Votre objectif:
Répondez s'il vous plaît à ces questions sur la discussion consacrée aux ventilateurs du Mac :
1. Qu'est-ce qui remplace la photo dans le message de Locke ?
2. D'après KalouiZBack, que ferait le Mac si le compteur de vitesse était HS ?
3. Quelle résistance figure dans la demande de photo de KalouiZBack ?

==== Extrait du document ====

Locke, t'aurai le lien du topic ? Avec si possible un visuel parce que je ne vois pas parfaitement à quoi ressemble cette chose ressemblant à un "cavalier"


----------



## Locke (4 Mars 2015)

Malheureusement il n'y a pas de photo, sinon je l'aurais mise, il n'y a que la description.


----------



## KalouiZBack (13 Mars 2015)

Hello les potos!
Locked, je viens de lire ton dernier message avec 1 semaine de décalage et je me demande en quoi le fait que le HDD soit Master ou Slave puisse agir sur la vitesse du ventilo? 
On a vu plus haut que la sonde de T° couplée à un un compteur de vitesse de rotation du ventilo semblaient à eux 2 commander les ventilos (4fils + sonde à part).
En admettant qu'on mette le HDD en SLAVE, l'absence d'infos ou la présence de mauvaises infos font sans doute que le ventilo se mettra à fond ou que le mac s'éteindra (sécu) et ça quelle que soit la position du cavalier. 
Logiquement c'est la T° qui pilote les ventilos et en SLAVE je parie qu'il tourne quand même, au ralenti mais tout le temps. 
En cas de montée de T° il n'accélèrerait donc pas et il y aurait un risque de bris si je suis ton idée.
Pour moi il est certain qu'il y a bien un problème de traitement de l'info de la T° et je parierai que la sonde est kaputt.
Si le compteur de vitesse était HS, le Mac s'éteindrait croyant qu'il n'y a plus de refroidissement.
Mais est ce que ça vaut le coup de tout re-démonter ?

Que pensez vous de cette réflexion ? Je n'ai pas tout relu et il est possible que j'ai oublié quelque chose dans les comms. précédentes. 
Entre temps Pixel-Mort a peut-être trouvé une bonne soluce ou un soft pour piloter le ventilos ? Si tu as une photo de la R= 100Ohms/7W ça m'intéresse.

==== Extrait de données ====

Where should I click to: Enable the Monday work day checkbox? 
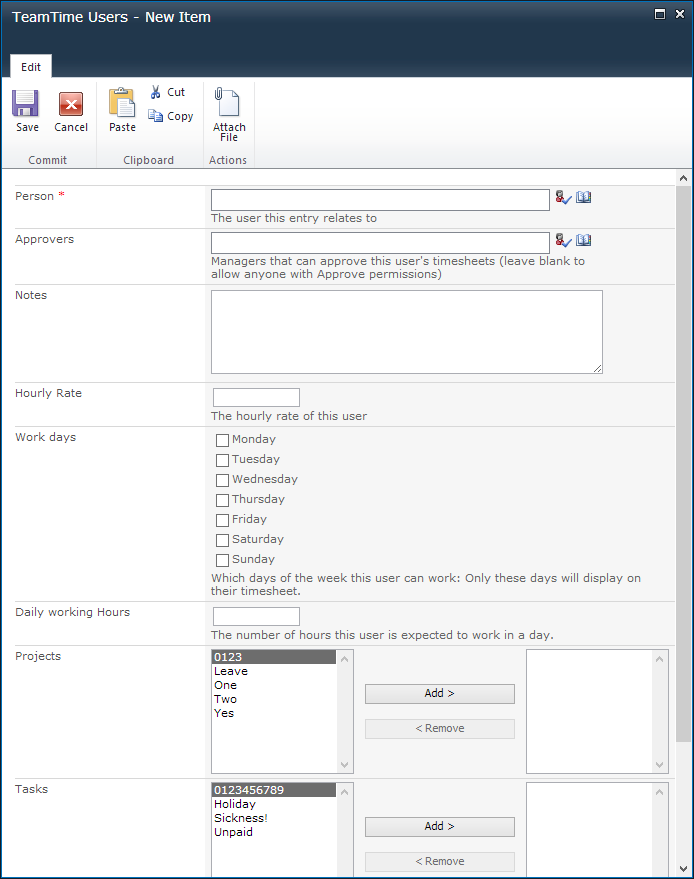(222, 440)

====

Résultat attendu:
1. Seule la description est disponible, car il n'y a pas de photo.
2. Le Mac s'éteindrait, croyant qu'il n'y a plus de refroidissement.
3. La R= 100Ohms/7W.